Variables should only keep necessary variables. Those variables should be ordered in a understandable way, and should be named and labeled. They should also be in the correct storage format for analysis. The clearest way to do this may vary, especially with variable order. The order that questions appear in the survey is a good candidate. Unique identifiers should always be first.

Any script that saves data should have code that identifies the variables saved, orders them, and describes them for readers. This will ensure that a reader can look at the code and understand what it produces without running a do file. An example codeblock for the end of a do file follows.

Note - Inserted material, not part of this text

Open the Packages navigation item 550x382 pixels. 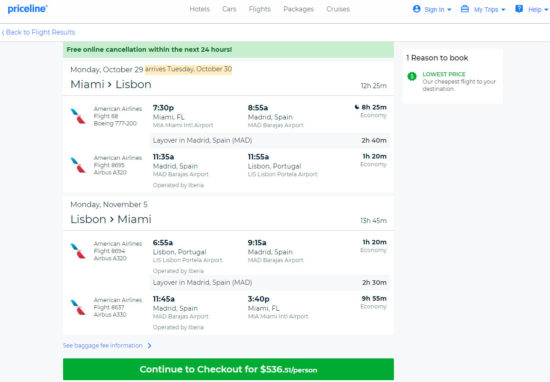[299, 9]
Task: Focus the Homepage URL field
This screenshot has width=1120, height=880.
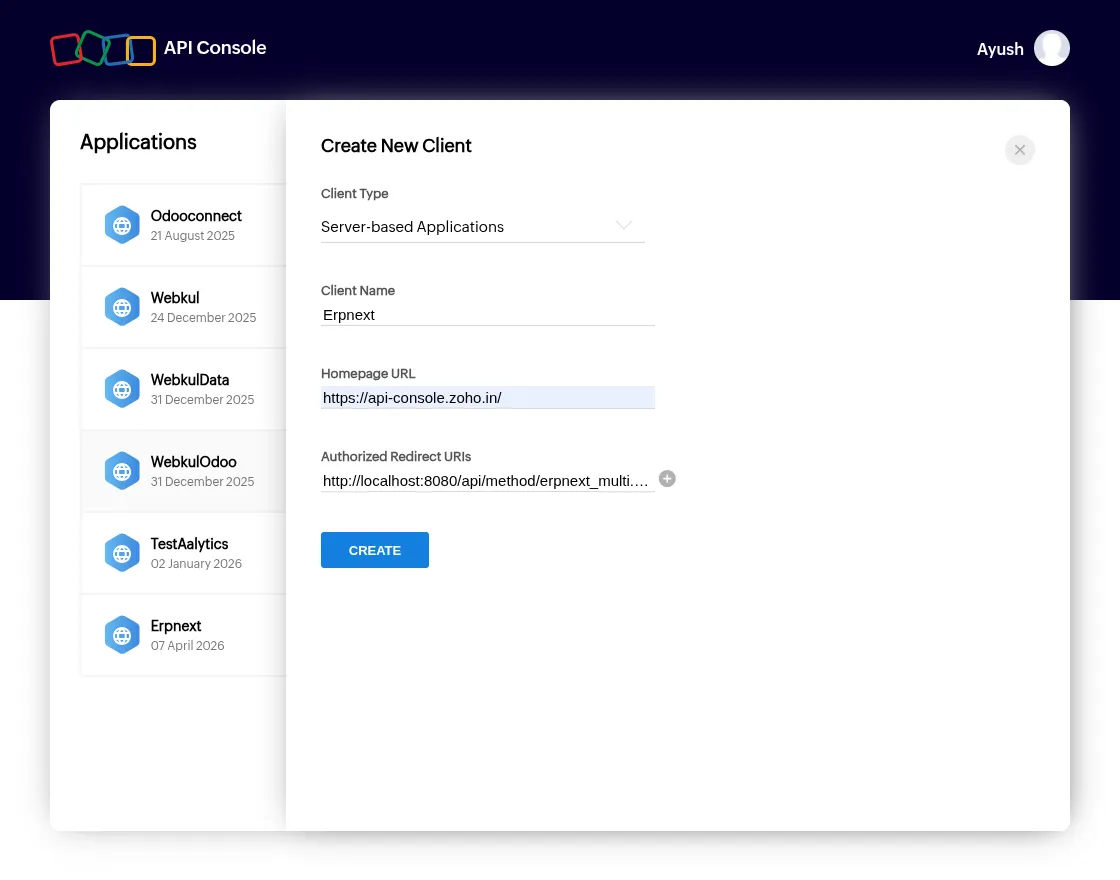Action: 487,398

Note that values are described using comments and the file ends with some commented marker.

**B. Sort and clean vars
	isid hhid // confirm Household ID is unqiue
	sort hhid // sort in a unique order

	*Create a local of variables
	loc vars						///
	hhid		enum_id					/// ID Variables
	cluster		survey_date		form_id		/// File source variables
	treatment	scto_rand				/// Treatment assignment 
	bl_hhh_age	bl_hhh_female		bl_hhh_educ	/// Baseline demos
	bl_hh_size						/// 
	bl_cons_veg_*	bl_cons_meat_*		bl_cons_purch_*	/// Consumption
	bl_cons_alc						/// 
	bl_loan_size	bl_loan_exp_pay_m*	bl_loan_miss_m*	/// Loan information
	bl_msf		bl_otaf					// Lender Fees

	*Keep necessary values
	qui ds `vars', not
	assert `: word count `r(varlist)'' == 0 // check no variables dropped
	keep `vars'

	*Order ID first
	order `vars'


**C. Save and close
	*Save data to the data folder
	save "${data}01a_baseline.dta", replace

	*Close the log
	log c


**EOF**